Text excerpt
The Los Angeles County Board of Supervisors (LACBOS) is the five-member governing body of Los Angeles County, California, United States.

History

On April 1, 1850 the citizens of Los Angeles elected a three-man Court of Sessions as their first governing body. A total of 377 votes were cast in this election. In 1852, the Legislature dissolved the Court of Sessions and created a five-member Board of Supervisors. In 1913 the citizens of Los Angeles County approved a charter recommended by a board of freeholders which gave the County greater freedom to govern itself within the framework of state law.

As the population expanded throughout the twentieth century, Los Angeles County did not subdivide into separate counties or increase the number of supervisors as its population soared. Today, each supervisor represents more than two million people. As a consequence, individual Supervisors often had a substantial influence over the governance of the county, and the group was collectively known as the "five little kings".

With the election of Holly Mitchell to the board in 2020, the board of supervisors were occupied entirely by women for the first time in its history.

Governance

Elections
Supervisors are elected to four-year terms by a vote of Los Angeles County citizens who reside in the supervisorial district. Supervisors must reside and be voters in the district they represent. Elections for the 1st and 3rd districts coincide with California's gubernatorial elections, while those for the 2nd, 4th and 5th districts coincide with the United States presidential election. Supervisorial terms begin the first Monday in December after the election.

Term limits
In March 2002, Los Angeles County voters passed Measure B to limit the supervisors to three consecutive four-year terms. If a supervisor fills a vacancy, the unexpired term counts towards the term limit if there are more than two years (half the term) left to serve. The provisions of the measure were not retroactive, meaning that the term limit clock for supervisors who were serving at the time the measure passed would start with the next election. At the time term limits were imposed, Don Knabe, Mike Antonovich, and Yvonne Brathwaite Burke’s terms were scheduled to end in 2016 (Brathwaite Burke chose to retire in 2008), while Gloria Molina and Zev Yaroslavsky served their terms until 2014.

Board of Supervisors Chair/Mayor

The chair or “mayor” of the Board of Supervisors serves a term of one year, meaning that a supervisor who is elected for a term on the board will get a chance to serve at least one term as chair/mayor. Upon expiration of the term, the duties of the chair/mayor are rotated among the board members by order of seniority. Along with their general responsibilities as a member of the board of supervisors, the chair/mayor has several unique duties to fulfill, including presiding over board meetings and controlling the agenda of the board. During his or her term of office, the chair has the option of calling himself or herself “mayor”, a practice that was started by Michael D. Antonovich during his tenure as a supervisor. This tradition was not continued by the current incumbents.

CEO

Until recently, the chief executive officer was the appointed individual heading the county but had little power as supervisors retained the right to fire and hire department heads and often directly admonished department heads in public.

Based on an ordinance authored by Supervisors Knabe and Yaroslavsky that took effect in April 2007, the CEO directly oversees departments on behalf of the supervisors, although the Los Angeles County Fire Department, Los Angeles County Sheriff's Department, Assessor, District Attorney, Auditor-Controller, and Executive Office of the Board of Supervisors continue to be under the direct purview of the Board of Supervisors. The change was made in response to several candidates either dropping out or declining to accept the position to replace former Chief Administrative Officer David Janssen. Antonovich was the lone supervisor to oppose the change, stating that such a move would lead to a more autocratic form of government and disenfranchise the 1.3 million who live in unincorporated areas.

Word and element location data
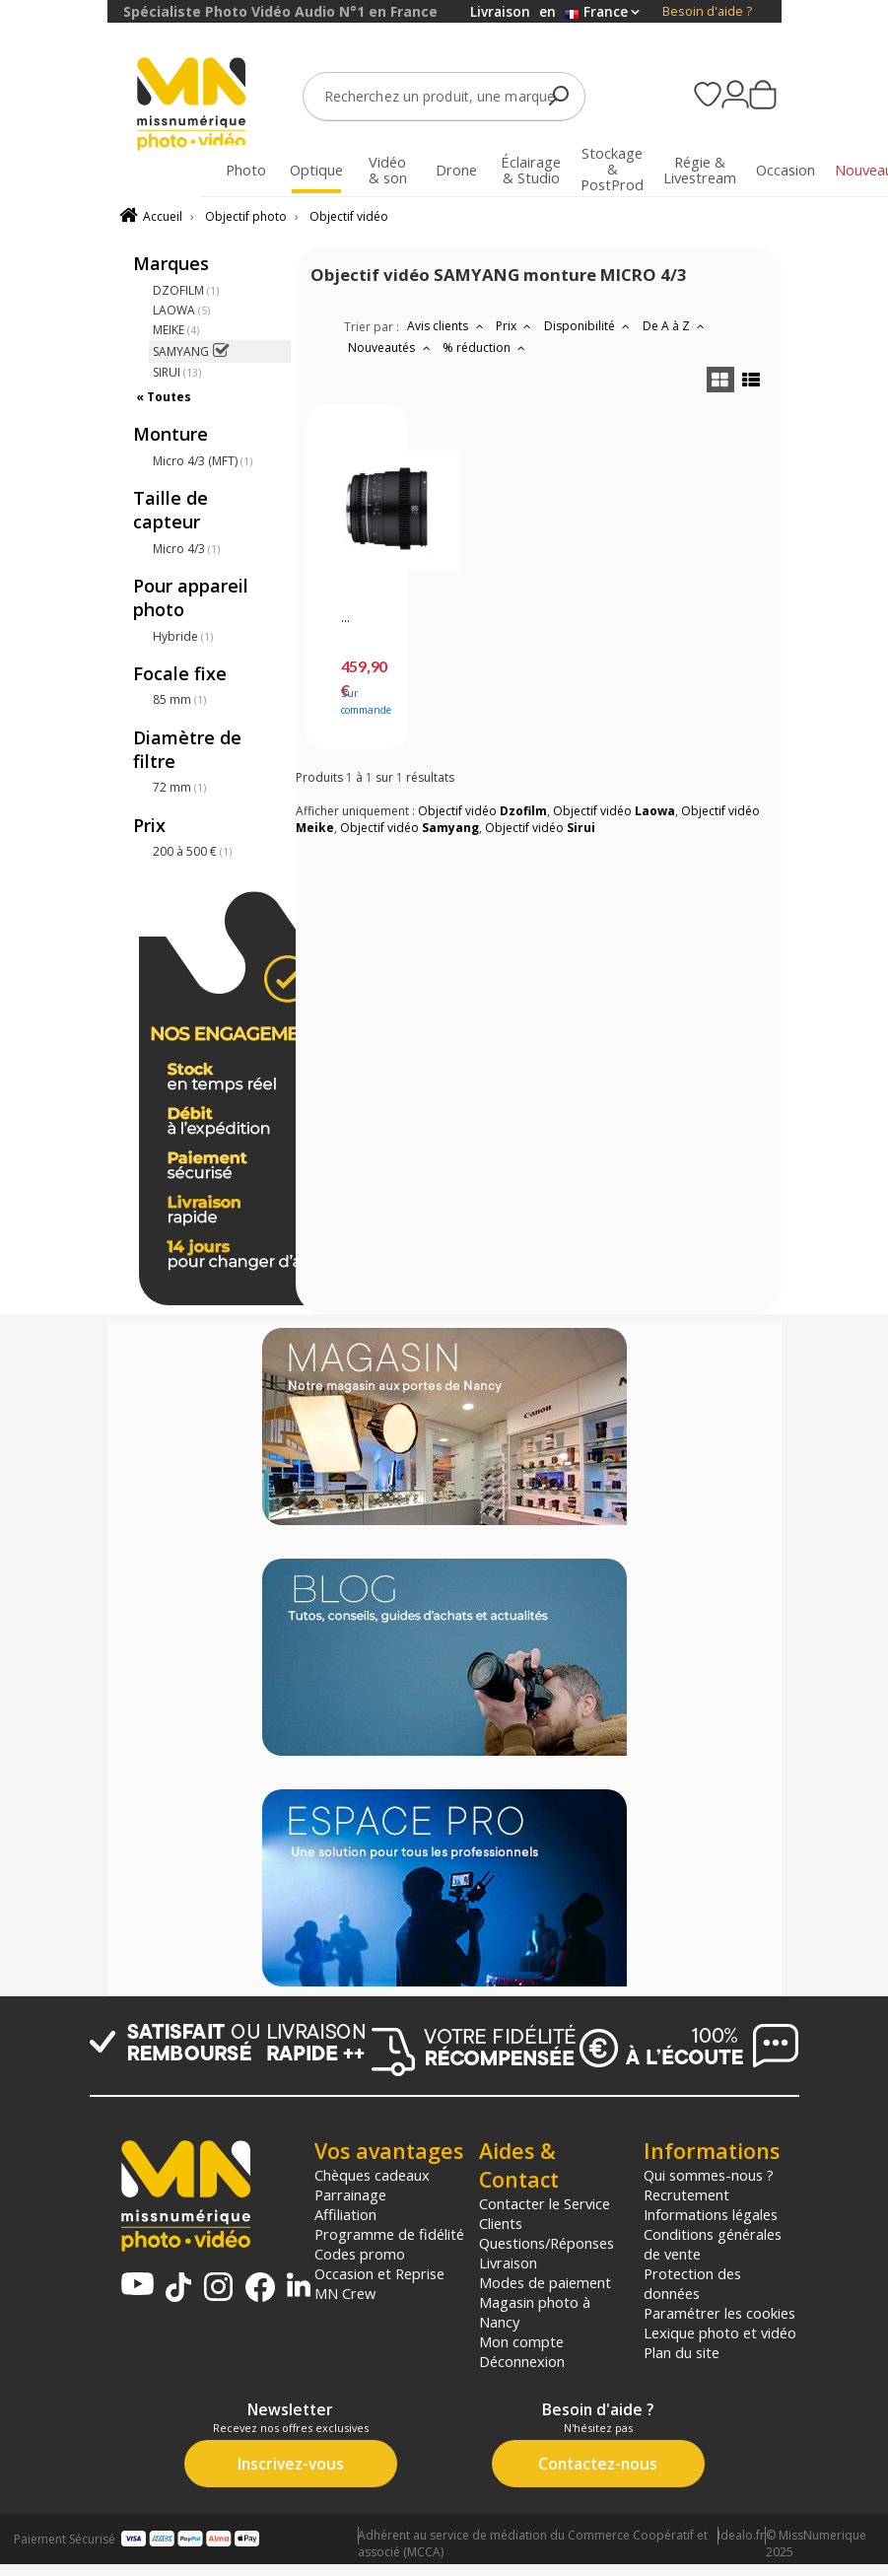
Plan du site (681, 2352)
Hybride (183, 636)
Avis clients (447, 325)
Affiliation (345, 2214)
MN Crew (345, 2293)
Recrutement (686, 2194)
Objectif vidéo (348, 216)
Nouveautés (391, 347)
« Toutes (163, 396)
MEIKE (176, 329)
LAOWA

To be done
A – Retype the records, starting at the line that contains "Avis clients (447, 325)" and ending with the last line of the records.
B – Extend the text on the Los Angeles County Board of Supervisors, picking up after its final sentence.

Outputs by task
A –
Avis clients (447, 325)
Affiliation (345, 2214)
MN Crew (345, 2293)
Recrutement (686, 2194)
Objectif vidéo (348, 216)
Nouveautés (391, 347)
« Toutes (163, 396)
MEIKE (176, 329)
LAOWA

B –
However, this was rescinded in 2015 and the CEO has returned to a facilitation and coordination role between departments. Departments continue to submit recommendations and agenda items to the Board to be adopted and ratified, and the Board directly manages relations with the department heads instead of going through the CEO, as would be the case in a council-manager system prevalent in most of the county's cities. In 2016, the CEO further recommended, and the Board approved, transferring positions considered "transactional" and focusing the CEO on "strategic" initiatives and long-term, structural issues.

Board meetings

The Board meets every Tuesday at 9:30 a.m. at the Board Hearing Room (381B) at the Kenneth Hahn Hall of Administration in Downtown Los Angeles. On Tuesdays following a Monday holiday, Board meetings begin after lunch, at 1:00 p.m. Board meetings are conducted in accordance with Robert's Rules of Order, the Brown Act (California’s sunshine law), and the Rules of the Board. The Chief Executive Officer, the County Counsel and the Executive Officer, or their deputies, attend each Board meeting.
 
The regular agendas for the first, second, third and fifth Tuesdays of the month are essentially a consent calendar, that is, all items are automatically approved without discussion, unless a Supervisor or member of the public requests discussion of a specific item. The fourth Tuesday of the month is reserved for the purpose of conducting legally required public hearings, Board of Supervisors motions and department items continued from a previous meeting, have time constraints, or are critical in nature. Since Board meetings are considered Brown Act bodies, a Board agenda is published 72 hours before the Board meeting is convened.
 
At the start of a meeting, after an invocation and the Pledge of Allegiance, all items that do not have "holds" placed on them by a Supervisor or a member of the public, or are mandatory public hearings, are approved on a consent calendar. Following that, presentations of various dignitaries (e.g., local consulate officials, awards to County employees and the general public, and pets for adoption) are made. Then, items that were not approved are called in numerical order unless a supervisor wishes to take items out of order.
 
Members of the public are allotted three minutes to make public comment on all the agenda items that they intend to discuss. An additional three minutes are provided during general public comment on any topic within the board's jurisdiction. Individuals must submit comment cards before the start of the meeting and wait until their item is called. On popular topics with multiple speakers, comments may be restricted to as little as one minute each, and the board has the discretion to figuratively muzzle anyone who is addressing the board in a disruptive manner.
 
Weekly Board meetings are broadcast live online and televised on local public television (KLCS Channel 58). Transcripts and statements of proceedings are published online. However, because some Board decisions have major implications, speakers and protesters on behalf of many causes regularly attend the meetings. The county is sued frequently by various public interest law firms and organizations on behalf of people who disagree with the Board's decisions.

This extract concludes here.